# taz.de -- Ibiza-Affäre in Österreich: Bewährungsstrafe für Strache
       
       > Ein Wiener Gericht spricht den früheren Vizekanzler der Bestechlichkeit
       > schuldig. Beobachter sehen darin ein positives Signal.
       
 (IMG) Bild: Einst Vizekanzler, nun verurteilt: Strache nach der Urteilsverkündung am Freitag in Wien
       
       Wien taz | Heinz-Christian Strache ist bestechlich. Das hat das Wiener
       Landesgericht für Strafsachen am Freitag in einem erstinstanzlichen Urteil
       festgestellt. Es ist das der erste Schuldspruch für den ehemaligen
       Vizekanzler im Gefolge der Ibiza-Affäre, die nicht nur Straches politische
       Karriere beendete, sondern im Mai 2019 auch die damalige türkis-blaue
       Rechtsregierung zu Fall brachte. Konkret ging es um einen Nebenschauplatz,
       nämlich [1][die staatliche Finanzierung für eine Privatklinik], die Strache
       für deren Betreiber erwirkt hat.
       
       Richterin Claudia Moravec-Loidolt sieht es als erwiesen an, dass Strache
       2017 Parteispenden von insgesamt 12.000 Euro zum Anlass genommen habe, eine
       Gesetzesänderung zugunsten seines Freundes Walter Grubmüller im Nationalrat
       einzubringen. Grubmüller, der in Wien eine auf kosmetische Eingriffe
       spezialisierte Schönheitsklinik betreibt, wollte vom Prikraf profitieren.
       
       Der von den Krankenkassen dotierte
       Privatkrankenanstalten-Finanzierungsfonds ersetzt Privatkliniken die Kosten
       für bestimmte Behandlungen.
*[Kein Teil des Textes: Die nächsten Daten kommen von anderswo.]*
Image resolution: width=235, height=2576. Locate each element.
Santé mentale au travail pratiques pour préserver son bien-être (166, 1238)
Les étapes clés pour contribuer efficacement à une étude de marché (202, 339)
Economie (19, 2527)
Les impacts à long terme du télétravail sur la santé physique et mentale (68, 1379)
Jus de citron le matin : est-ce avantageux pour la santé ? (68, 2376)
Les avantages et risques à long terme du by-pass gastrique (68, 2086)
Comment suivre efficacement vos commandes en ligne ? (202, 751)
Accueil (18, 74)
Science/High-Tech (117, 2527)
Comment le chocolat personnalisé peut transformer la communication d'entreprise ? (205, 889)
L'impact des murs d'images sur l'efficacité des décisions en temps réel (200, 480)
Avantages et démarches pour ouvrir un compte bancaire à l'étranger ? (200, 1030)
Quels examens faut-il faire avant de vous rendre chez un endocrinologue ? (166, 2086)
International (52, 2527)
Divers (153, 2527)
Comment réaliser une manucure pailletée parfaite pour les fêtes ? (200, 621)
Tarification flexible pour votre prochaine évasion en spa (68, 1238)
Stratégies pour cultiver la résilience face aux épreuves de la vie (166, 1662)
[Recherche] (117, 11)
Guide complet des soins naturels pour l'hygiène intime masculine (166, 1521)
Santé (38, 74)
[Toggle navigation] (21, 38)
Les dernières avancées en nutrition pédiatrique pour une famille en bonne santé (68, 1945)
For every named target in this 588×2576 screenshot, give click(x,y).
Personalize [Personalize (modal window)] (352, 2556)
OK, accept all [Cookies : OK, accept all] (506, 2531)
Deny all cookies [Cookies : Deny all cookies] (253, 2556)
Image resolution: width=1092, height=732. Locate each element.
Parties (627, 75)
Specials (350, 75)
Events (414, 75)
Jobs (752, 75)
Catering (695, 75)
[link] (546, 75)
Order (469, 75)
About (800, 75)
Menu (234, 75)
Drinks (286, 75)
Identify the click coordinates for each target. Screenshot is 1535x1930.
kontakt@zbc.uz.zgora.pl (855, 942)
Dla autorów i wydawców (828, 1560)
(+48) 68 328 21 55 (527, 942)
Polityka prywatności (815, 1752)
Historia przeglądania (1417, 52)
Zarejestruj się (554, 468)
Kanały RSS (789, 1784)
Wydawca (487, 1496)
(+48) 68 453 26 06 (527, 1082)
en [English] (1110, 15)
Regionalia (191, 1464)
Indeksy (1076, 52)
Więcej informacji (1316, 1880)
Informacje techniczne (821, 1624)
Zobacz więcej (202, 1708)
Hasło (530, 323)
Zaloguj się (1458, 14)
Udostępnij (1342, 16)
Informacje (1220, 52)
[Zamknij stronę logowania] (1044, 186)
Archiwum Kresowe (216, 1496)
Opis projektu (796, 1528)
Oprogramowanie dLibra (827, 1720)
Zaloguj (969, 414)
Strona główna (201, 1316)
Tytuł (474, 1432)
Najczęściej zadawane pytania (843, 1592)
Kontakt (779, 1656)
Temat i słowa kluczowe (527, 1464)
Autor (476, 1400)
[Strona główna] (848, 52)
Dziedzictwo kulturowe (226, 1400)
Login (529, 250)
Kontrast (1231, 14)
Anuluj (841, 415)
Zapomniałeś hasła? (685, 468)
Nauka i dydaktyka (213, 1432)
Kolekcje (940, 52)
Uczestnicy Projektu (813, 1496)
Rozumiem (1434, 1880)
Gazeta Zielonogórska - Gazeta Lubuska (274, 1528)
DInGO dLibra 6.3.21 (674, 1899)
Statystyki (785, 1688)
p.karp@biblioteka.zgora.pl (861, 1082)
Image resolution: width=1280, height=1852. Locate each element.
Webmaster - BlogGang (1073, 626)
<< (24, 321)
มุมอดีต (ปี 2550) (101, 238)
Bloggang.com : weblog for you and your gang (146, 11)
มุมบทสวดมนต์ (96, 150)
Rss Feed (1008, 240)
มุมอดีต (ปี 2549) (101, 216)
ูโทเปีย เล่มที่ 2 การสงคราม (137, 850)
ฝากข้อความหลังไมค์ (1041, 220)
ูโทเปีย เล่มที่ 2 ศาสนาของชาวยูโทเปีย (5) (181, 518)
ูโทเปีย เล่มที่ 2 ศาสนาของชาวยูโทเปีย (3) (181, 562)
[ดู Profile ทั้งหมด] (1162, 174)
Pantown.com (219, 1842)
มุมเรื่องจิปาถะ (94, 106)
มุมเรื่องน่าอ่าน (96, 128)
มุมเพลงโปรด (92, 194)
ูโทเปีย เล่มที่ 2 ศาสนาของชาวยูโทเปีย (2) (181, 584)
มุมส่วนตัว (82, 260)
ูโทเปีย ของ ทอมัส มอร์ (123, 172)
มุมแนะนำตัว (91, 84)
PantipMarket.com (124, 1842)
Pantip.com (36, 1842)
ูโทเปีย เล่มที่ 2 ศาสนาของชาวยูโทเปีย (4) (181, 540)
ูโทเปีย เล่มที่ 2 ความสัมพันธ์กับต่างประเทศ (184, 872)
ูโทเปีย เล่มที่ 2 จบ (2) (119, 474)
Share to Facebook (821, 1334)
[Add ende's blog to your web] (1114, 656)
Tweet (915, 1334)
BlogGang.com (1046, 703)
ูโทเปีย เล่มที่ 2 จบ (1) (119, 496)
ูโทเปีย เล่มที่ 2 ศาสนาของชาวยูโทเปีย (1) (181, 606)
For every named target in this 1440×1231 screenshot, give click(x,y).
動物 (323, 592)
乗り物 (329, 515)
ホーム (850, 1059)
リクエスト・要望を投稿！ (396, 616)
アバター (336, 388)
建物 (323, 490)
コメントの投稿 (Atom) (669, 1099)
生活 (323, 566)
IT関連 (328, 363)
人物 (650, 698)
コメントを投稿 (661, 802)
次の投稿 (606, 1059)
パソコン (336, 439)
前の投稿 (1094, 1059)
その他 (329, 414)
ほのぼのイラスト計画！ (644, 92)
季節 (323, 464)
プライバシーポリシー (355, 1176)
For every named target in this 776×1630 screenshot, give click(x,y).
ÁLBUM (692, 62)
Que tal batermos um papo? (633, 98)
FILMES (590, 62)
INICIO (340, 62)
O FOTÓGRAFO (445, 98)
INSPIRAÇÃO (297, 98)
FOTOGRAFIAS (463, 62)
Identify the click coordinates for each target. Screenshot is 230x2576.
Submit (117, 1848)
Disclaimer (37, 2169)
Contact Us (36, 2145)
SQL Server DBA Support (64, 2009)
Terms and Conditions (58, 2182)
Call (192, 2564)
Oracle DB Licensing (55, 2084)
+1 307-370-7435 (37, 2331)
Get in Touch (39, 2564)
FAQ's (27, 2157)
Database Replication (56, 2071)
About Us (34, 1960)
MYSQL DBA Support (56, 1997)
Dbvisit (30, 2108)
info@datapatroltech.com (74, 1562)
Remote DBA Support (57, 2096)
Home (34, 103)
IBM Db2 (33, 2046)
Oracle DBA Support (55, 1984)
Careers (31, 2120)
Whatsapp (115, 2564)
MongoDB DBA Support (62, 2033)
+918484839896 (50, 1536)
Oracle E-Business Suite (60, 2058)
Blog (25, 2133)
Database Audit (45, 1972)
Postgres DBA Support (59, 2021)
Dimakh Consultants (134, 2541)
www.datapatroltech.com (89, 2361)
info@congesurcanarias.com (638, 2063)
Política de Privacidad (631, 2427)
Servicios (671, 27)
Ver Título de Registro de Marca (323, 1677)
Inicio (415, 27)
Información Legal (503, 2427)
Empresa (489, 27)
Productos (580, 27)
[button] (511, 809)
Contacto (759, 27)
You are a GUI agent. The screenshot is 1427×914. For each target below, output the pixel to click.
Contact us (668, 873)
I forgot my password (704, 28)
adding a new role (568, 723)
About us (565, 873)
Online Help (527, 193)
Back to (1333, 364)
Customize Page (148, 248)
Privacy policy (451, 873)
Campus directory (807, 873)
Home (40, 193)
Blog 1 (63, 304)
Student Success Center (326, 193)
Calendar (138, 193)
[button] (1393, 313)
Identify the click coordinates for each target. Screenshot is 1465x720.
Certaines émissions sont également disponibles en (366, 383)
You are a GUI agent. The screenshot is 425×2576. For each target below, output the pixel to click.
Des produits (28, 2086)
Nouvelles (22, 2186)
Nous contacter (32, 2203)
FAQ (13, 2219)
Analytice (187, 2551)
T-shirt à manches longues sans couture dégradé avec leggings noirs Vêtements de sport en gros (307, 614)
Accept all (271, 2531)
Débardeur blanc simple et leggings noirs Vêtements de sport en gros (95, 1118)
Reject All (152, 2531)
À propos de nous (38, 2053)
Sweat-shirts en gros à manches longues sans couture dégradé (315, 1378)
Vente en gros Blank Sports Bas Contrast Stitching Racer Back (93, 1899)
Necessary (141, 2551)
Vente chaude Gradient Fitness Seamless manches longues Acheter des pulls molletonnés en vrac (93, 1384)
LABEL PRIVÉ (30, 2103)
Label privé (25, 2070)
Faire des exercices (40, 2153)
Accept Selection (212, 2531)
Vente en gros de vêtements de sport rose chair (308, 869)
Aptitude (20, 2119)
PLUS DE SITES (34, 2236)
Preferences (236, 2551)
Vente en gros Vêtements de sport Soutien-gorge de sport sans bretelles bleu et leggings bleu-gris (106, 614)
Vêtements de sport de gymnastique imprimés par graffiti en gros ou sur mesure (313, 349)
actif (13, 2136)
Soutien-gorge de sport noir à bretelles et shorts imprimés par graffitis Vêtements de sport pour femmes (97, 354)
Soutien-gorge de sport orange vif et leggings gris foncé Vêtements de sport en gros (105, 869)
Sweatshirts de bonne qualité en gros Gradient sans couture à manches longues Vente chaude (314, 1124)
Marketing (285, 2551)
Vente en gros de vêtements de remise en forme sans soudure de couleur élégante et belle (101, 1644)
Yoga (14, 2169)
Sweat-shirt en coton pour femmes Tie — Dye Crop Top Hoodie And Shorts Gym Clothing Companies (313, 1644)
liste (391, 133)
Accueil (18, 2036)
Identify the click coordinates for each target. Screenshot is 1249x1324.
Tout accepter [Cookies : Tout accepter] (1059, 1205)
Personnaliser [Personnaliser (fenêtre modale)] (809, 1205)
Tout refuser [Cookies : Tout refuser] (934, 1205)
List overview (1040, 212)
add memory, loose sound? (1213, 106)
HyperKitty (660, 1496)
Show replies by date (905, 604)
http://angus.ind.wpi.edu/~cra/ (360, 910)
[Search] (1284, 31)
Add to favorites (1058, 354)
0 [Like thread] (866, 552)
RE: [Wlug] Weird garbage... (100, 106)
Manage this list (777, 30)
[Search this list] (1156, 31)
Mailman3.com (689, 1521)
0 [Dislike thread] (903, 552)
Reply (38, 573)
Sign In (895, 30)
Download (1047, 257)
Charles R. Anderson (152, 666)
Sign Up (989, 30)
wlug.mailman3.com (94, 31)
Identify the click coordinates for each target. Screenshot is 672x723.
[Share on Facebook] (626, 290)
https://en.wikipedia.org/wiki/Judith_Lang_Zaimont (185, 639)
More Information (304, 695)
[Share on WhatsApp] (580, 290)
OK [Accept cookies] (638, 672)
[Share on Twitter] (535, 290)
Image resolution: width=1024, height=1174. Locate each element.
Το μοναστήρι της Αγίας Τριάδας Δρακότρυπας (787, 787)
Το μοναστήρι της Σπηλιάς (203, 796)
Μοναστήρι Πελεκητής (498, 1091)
Allerdings nur jenen, die auf einer Liste
       erschöpfend aufgezählt sind. Grubmüller, ein ehemaliges SPÖ-Mitglied habe
       sich über seine Parteifreunde jahrelang vergeblich bemüht, eine Aufnahme in
       diese Liste zu erwirken. Deswegen sei er an Strache herangetreten, der den
       Ausschluss mancher Kliniken nach eigenen Angaben ungerecht gefunden habe.
       
       Eine Spende an die FPÖ steht in unmittelbarem zeitlichen Zusammenhang mit
       der Initiative. Wenig später wurde Strache im ersten Kabinett von Sebastian
       Kurz (ÖVP) Vizekanzler und sorgte mit seiner Fraktion für die mehrheitliche
       Annahme des Gesetzes.
       
       ## Welches Gesetz darf es sein?
       
       Für Oberstaatsanwalt Bernhard Weratschnig von der Wirtschafts- und
       Korruptionsstaatsanwaltschaft (WKStA) haben Strache und Grubmüller eine
       „Schicksalsgemeinschaft“ gebildet, wie er in seinem Schlussvortrag
       festhielt. Ein Chatverlauf rund um die Tat würde „ungeschminkt“ offenlegen,
       dass sich Strache „aus wirtschaftlichen Interessen“ für Grubmüller
       eingesetzt habe. „Welches Gesetz brauchst Du denn?“, hatte Strache seinen
       Freund etwa gefragt.
       
       Die Richterin folgte dem Staatsanwalt, der Grubmüller vorwarf Strache
       „unzweifelhaft geldwerte Vorteile“ versprochen zu haben. Strache wiederum
       habe gegen das „strikte Sachlichkeitsgebot“ verstoßen. Strache bekam 15,
       Grubmüller zwölf Monate aufgebrummt – auf Bewährung. Rechtskräftig sind die
       Urteile noch nicht, da beide Verurteilte Berufung eingelegt haben.
       
       Ohne das berühmt-berüchtigte Ibiza-Video wäre diese Affäre wohl kaum
       aufgeflogen. Strache hatte im Sommer 2017 die Einladung einer angeblichen
       [2][russischen Oligarchin] in eine verkabelte Finca angenommen und dort
       darüber schwadroniert, wie man Parteispenden am Rechnungshof vorbei
       schleusen, die auflagenstarke Kronen Zeitung kaufen und missliebige
       Journalisten durch gefügige Schreiberlinge ersetzen solle. Er versprach –
       wenn er einmal in der Regierung sei – Staatsaufträge für Bauunternehmen,
       die die „Oligarchin“ erst gründen müsse.
       
       Der ehemalige Rechnungshofpräsident Franz Fiedler sieht in dem „ersten
       Urteil, das Bestechlichkeit in Zusammenhang mit Gesetzeskauf verfolgt hat“,
       ein erfreuliches Signal, dass die Staatsanwaltschaft nicht mehr vor der
       Verfolgung von prominenten Politikern zurückschrecke. Der Strache-Prozess
       hat einen Reigen eröffnet, der demnächst mit Sebastian Kurz, Finanzminister
       Gernot Blümel und anderen ÖVP-Granden fortgesetzt werden könnte. Gegen alle
       wird strafrechtlich ermittelt.